Ireland’s transgender children: Richie’s story

 

“Maybe if I just dress in male clothes and never tell anyone how I really feel,” Richie used to think. “Maybe if I just look androgynous. I didn’t know the possibilities.”

Richie, a 15-year-old only child, was considered a tomboy growing up, but he struggled to identify with what that label meant. He’s introverted, creative, likeable, intelligent and well able to speak for himself. But he’s also a child, and he is working hard to cope with the pressure of being young and trans. He lives with his parents, Diane and Gerry, in the northeast of Ireland. The family are close and hugely supportive of one another.

“I never saw his behaviour as masculine as such,” says Diane. “I saw an intelligent child who was very bookish. At around nine or 10 I was taking him to buy dresses and it started to get really difficult. If there was a family occasion involving dressing up there was huge anxiety. We just thought it was the awkward years.”
......
> EXERCISE A
According to the article about Richie, in what part of Ireland does Richie live with his parents?
> EXERCISE B
Reproduce the article about Richie word for word, from "Ireland’s transgender children: Richie’s" up to and including "of one another.".
> EXERCISE C
Extend the article about Richie's story from where it stops.
......
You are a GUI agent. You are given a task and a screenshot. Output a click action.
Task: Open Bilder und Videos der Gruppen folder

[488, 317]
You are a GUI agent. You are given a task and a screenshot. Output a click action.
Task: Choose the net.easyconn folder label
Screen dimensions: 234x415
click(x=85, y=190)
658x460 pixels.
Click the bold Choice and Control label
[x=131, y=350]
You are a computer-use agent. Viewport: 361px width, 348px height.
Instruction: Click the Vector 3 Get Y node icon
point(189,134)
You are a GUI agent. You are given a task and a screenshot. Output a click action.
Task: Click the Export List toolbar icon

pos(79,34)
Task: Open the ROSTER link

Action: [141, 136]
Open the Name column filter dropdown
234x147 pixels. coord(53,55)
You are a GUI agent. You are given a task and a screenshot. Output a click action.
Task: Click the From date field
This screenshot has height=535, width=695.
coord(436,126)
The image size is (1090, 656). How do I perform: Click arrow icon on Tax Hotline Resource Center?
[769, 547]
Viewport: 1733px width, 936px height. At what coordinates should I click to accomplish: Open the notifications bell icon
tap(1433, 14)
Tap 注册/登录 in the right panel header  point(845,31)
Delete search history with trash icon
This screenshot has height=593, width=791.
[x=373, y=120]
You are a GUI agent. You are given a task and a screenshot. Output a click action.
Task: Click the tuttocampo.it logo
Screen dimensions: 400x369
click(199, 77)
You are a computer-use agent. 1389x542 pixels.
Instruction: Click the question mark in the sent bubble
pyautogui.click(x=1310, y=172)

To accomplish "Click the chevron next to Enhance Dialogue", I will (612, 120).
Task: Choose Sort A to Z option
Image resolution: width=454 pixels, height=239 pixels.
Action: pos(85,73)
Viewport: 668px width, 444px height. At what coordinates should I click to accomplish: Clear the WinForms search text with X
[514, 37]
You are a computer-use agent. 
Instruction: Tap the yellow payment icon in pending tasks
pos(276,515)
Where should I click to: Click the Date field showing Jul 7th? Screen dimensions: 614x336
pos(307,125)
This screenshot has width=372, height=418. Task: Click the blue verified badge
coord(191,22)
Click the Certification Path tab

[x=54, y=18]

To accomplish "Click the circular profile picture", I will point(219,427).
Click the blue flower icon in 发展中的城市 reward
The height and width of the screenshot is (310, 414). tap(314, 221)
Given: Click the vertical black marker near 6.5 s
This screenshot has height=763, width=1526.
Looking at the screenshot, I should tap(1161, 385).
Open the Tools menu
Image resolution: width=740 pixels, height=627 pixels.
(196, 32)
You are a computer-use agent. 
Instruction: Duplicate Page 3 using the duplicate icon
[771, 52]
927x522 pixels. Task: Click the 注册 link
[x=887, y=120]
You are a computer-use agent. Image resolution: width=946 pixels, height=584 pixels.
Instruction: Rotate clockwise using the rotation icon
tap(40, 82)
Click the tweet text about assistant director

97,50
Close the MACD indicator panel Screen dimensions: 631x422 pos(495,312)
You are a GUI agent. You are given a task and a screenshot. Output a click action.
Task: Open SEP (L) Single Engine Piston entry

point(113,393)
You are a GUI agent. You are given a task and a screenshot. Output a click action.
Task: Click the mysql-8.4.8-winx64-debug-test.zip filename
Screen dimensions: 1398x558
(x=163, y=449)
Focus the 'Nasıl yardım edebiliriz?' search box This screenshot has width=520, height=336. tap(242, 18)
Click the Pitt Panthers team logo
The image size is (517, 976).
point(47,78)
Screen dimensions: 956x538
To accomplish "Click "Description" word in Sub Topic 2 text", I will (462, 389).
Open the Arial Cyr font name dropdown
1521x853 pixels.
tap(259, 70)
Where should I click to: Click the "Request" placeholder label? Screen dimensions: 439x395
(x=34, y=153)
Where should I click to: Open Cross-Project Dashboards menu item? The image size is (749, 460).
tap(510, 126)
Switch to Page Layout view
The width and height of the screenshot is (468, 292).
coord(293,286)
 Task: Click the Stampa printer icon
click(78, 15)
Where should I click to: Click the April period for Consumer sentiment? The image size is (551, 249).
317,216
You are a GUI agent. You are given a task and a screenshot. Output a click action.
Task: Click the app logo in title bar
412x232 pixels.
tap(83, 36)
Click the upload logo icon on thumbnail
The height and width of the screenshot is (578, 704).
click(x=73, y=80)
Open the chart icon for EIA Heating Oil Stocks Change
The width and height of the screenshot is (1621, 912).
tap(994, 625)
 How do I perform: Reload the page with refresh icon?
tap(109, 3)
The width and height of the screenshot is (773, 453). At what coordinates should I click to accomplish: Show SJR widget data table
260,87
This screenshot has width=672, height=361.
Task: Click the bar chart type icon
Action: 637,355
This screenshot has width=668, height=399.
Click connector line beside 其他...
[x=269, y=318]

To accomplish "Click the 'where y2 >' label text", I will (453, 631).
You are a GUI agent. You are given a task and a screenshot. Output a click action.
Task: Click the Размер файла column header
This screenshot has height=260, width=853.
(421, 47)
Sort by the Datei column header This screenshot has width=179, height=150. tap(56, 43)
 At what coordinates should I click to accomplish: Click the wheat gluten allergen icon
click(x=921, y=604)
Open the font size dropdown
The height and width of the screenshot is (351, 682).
......
> ANSWER SECTION A
In the northeast of Ireland.

> ANSWER SECTION B
Ireland’s transgender children: Richie’s story

 

“Maybe if I just dress in male clothes and never tell anyone how I really feel,” Richie used to think. “Maybe if I just look androgynous. I didn’t know the possibilities.”

Richie, a 15-year-old only child, was considered a tomboy growing up, but he struggled to identify with what that label meant. He’s introverted, creative, likeable, intelligent and well able to speak for himself. But he’s also a child, and he is working hard to cope with the pressure of being young and trans. He lives with his parents, Diane and Gerry, in the northeast of Ireland. The family are close and hugely supportive of one another.

> ANSWER SECTION C
Everyone saw a girl. But one day someone identified Richie as male. Richie was ecstatic. “I told a friend that I wished people could call me Richie instead of my own name. I didn’t fully understand why, but then I said to someone that I thought I might be ‘sort of transgender’. Once those words came out, I knew.”

Richie feared being rejected or not being taken seriously, but he had to be open. Two months before his Junior Cert he told his parents, who were shocked. Diane had a friend connected to Transgender Equality Network Ireland (Teni). Still, she says, she was knocked for six.

At first Gerry didn’t accept it at all. “I said it wasn’t happening. I went quiet for a few days, and I spent a lot of time thinking. Once the shock passed, and we got to talk a little bit, I knew it was real, and that made me more scared. How did I let this happen? What had I done wrong? But I started to listen to my instinct and be honest with myself. It came down to realising that I don’t actually have a choice to make here. Not really. This is about supporting.”

Richie was at a girls’ secondary school. It was supportive and said he could stay, but Richie felt he couldn’t be the only boy there. Only the school counsellor, his parents and, after a while, the school authorities knew.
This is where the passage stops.